You might be wondering why I would spend so much time on integrating things via an ANT or Gradle build tool. The whole idea was to be able to do full application testing from beginning to end similar to the way OEMs do framework testing. In other words the developer should be able to run multiple devices and emulators through suite of  tests that include TDD and BDD unit tests among other UI tests and should get back test reports and screen shots.

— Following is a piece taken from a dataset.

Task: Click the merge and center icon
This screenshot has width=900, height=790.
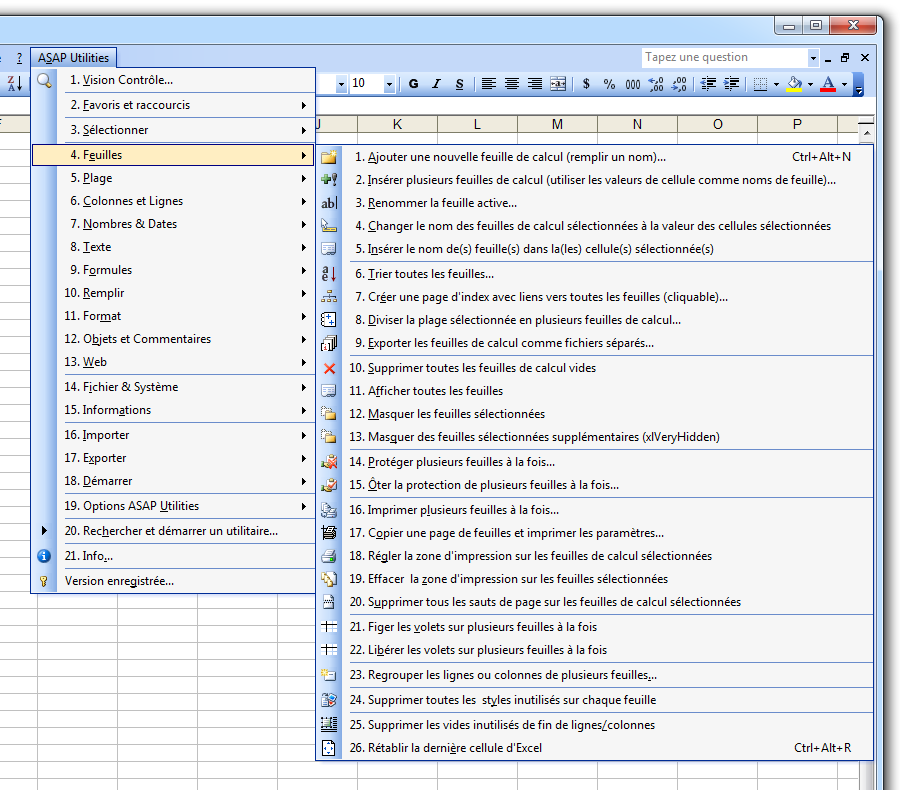Action: pos(557,84)
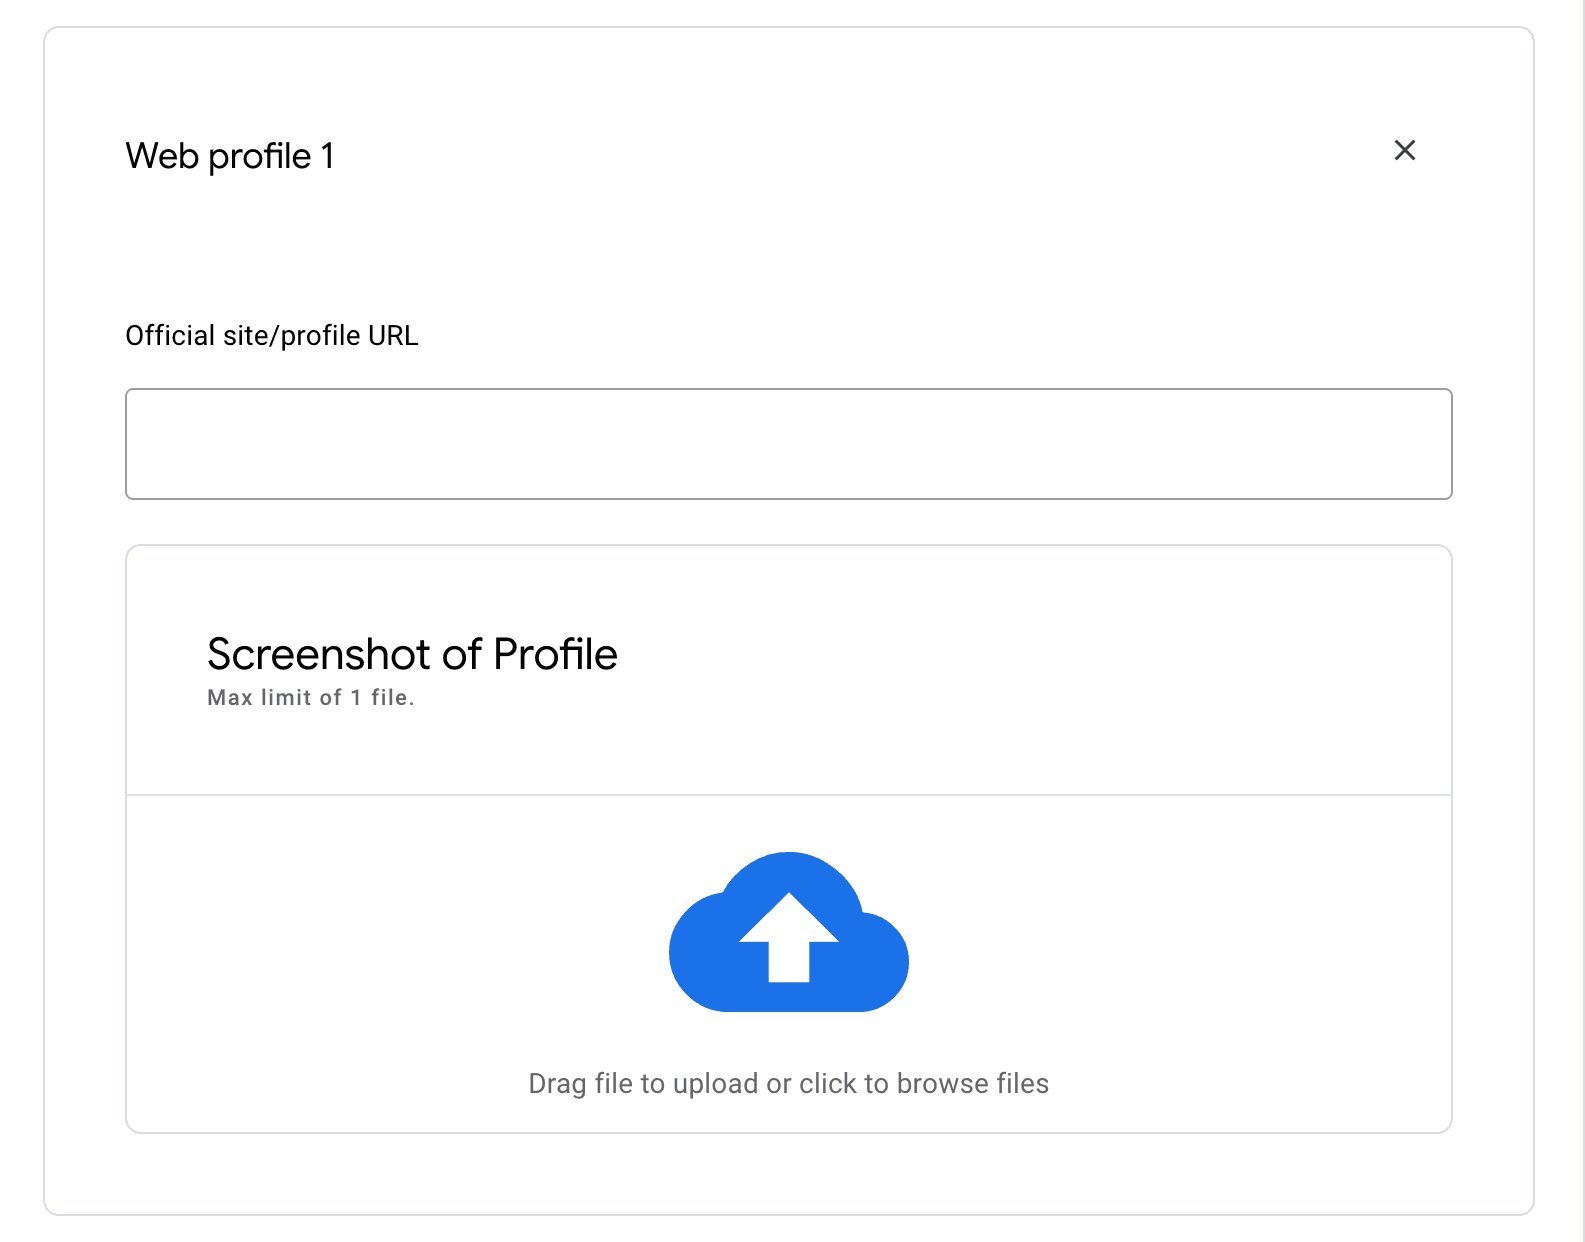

Now we all know about Monkey UI Exerciser which is a small java api to drive UI testing events. That is not what I am referring to as we need some type of framework.  So what do we need:

-run multiple devices or emulators

-run the application

-be able to interact with ADB

-generates UI events and screenshots

Something has popped up in that I have not noticed it before, its called Monkeyrunner. Its a jython/python api/framework for driving both the android emulators and android devices. Is has a plugin system for using java to extend it and we have an ANT jtyhon task via dbmstools.

With this amount of control to run full set of test suites on an application on multiple emulators/devices why would you choose robolectric over robotium? Sure you get speed of test execution bu than you are sacrificing being able to run a real full tests suite.

But what about not enough Mock objects?  Let me tel you a secret about android mock  objects. A lot of them are not fully documented yet in examples which is why you really should explore android source code as you can find all sorts of useful mock testing objects that the android framework developers use.

Basically this means that the individual tests are using the device or emulator to run along with android-mock and robotium to provide TDD and BDD gets implemented using Instinct during your coding sessions.  Than at the end of the day you are using Monkeyrunner to run a suite of tests as jtyhon/python script that runs a suite of tests on the application across multiple devices and or emulators.

There are enough emulator add-ons provided by SonyEricsson, Samsung, and Motorola that while it does not cover ever device it does allow you cover enough of the android device space among popular handsets to catch most of the bugs that may be device specific.

Evidently Monkeyrunner has been in the SDK since 2.0 but I did not notice it before. Okay, thus I now know why I should be using robotium over robolectric.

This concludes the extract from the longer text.